The Book of Mormon peoples, including the family of Lehi and the Jaredites, were given a promised land in the hemisphere now called the Americas, on condition of keeping God's commandments (1 Ne. 2:20; Ether 1:42—43). The prophet Moroni2 warned future inhabitants of this land: "Behold, this is a choice land, and whatsoever nation shall possess it shall be free . . . if they will but serve the God of the land, who is Jesus Christ" (Ether 2:12). This admonition applies to all lands that the Lord has promised to any of his peoples.
Latter-day Zion, a "promised land" for members of The Church of Jesus Christ of Latter-day Saints, includes the city New Jerusalem that will be built in the Americas (A of F 10) and, in another sense, the stakes of the Church in all the world. Members also believe that the New Jerusalem is where the "lost ten tribes" will first come (D&C 133:24—26).
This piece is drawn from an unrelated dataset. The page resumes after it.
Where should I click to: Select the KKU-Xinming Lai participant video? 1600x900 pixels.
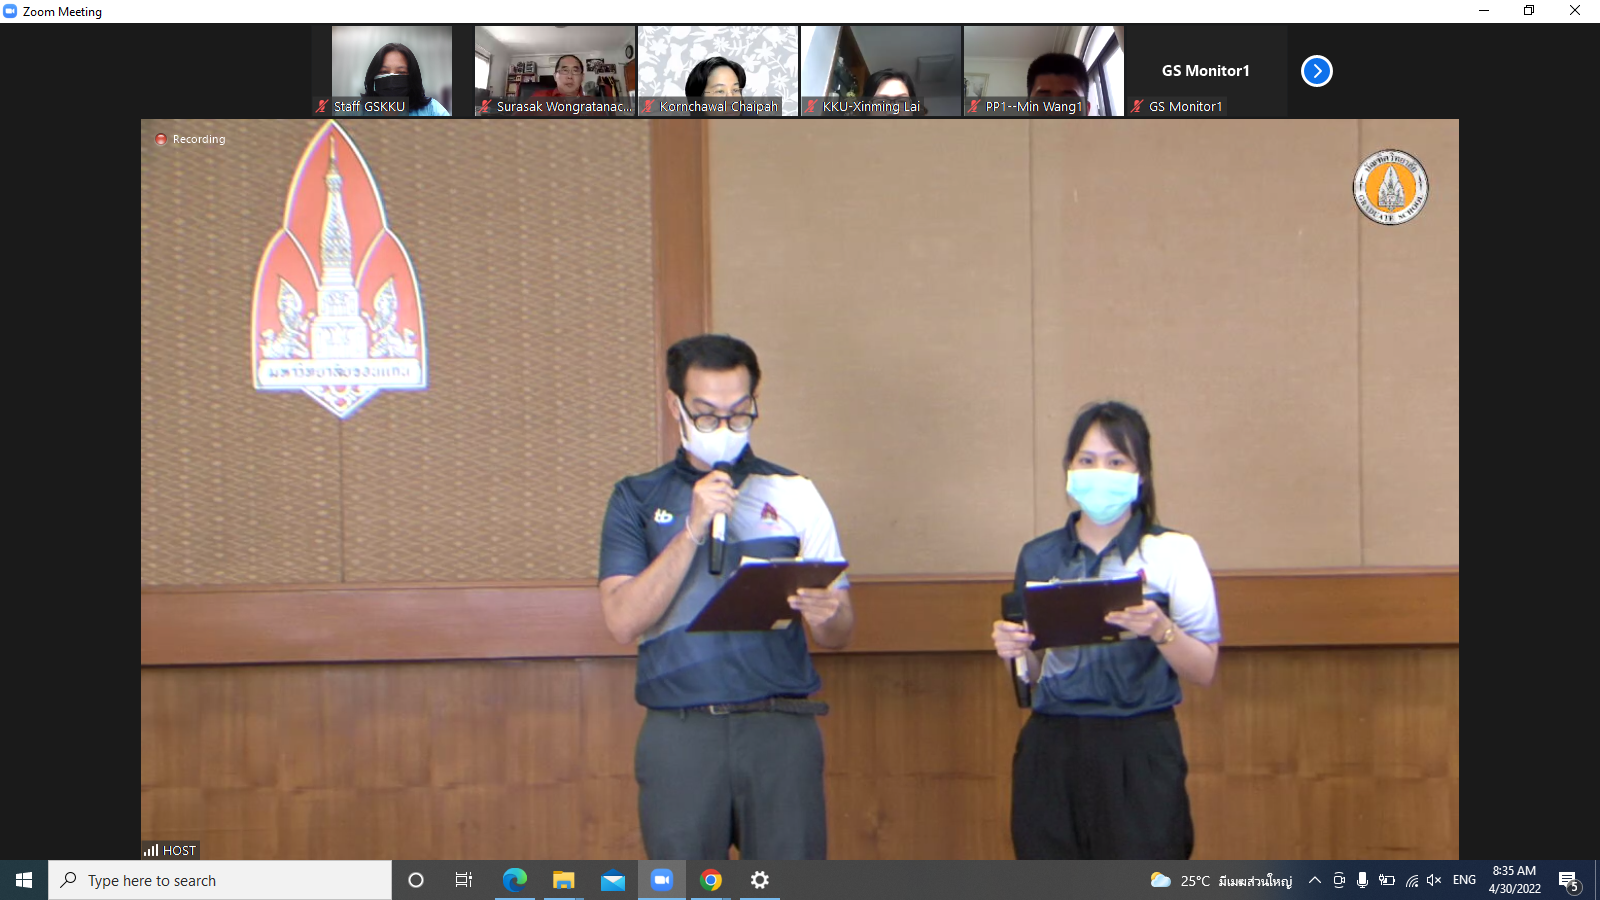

Through the Prophet Joseph Smith, the Lord promised in 1831 to lead the Saints to a "land of promise" (D&C 38:18; cf. Ex. 3:8). Because of persecution by enemies and sin among Church members, Joseph Smith was unsuccessful in establishing a permanent community (D&C 101:1—8). After his death, the Saints migrated to the Rocky Mountains, "a land of peace" (D&C 136:16), and still anticipate fulfillment of the Lord's promises to open the way for building New Jerusalem in the designated place (D&C 42:9; 57:1—5; 101:9—22).
Davies, William D. "Israel, the Mormons, and the Land." In Reflections on Mormonism, ed. Truman G. Madsen, pp. 79—87. Provo, Utah, 1978.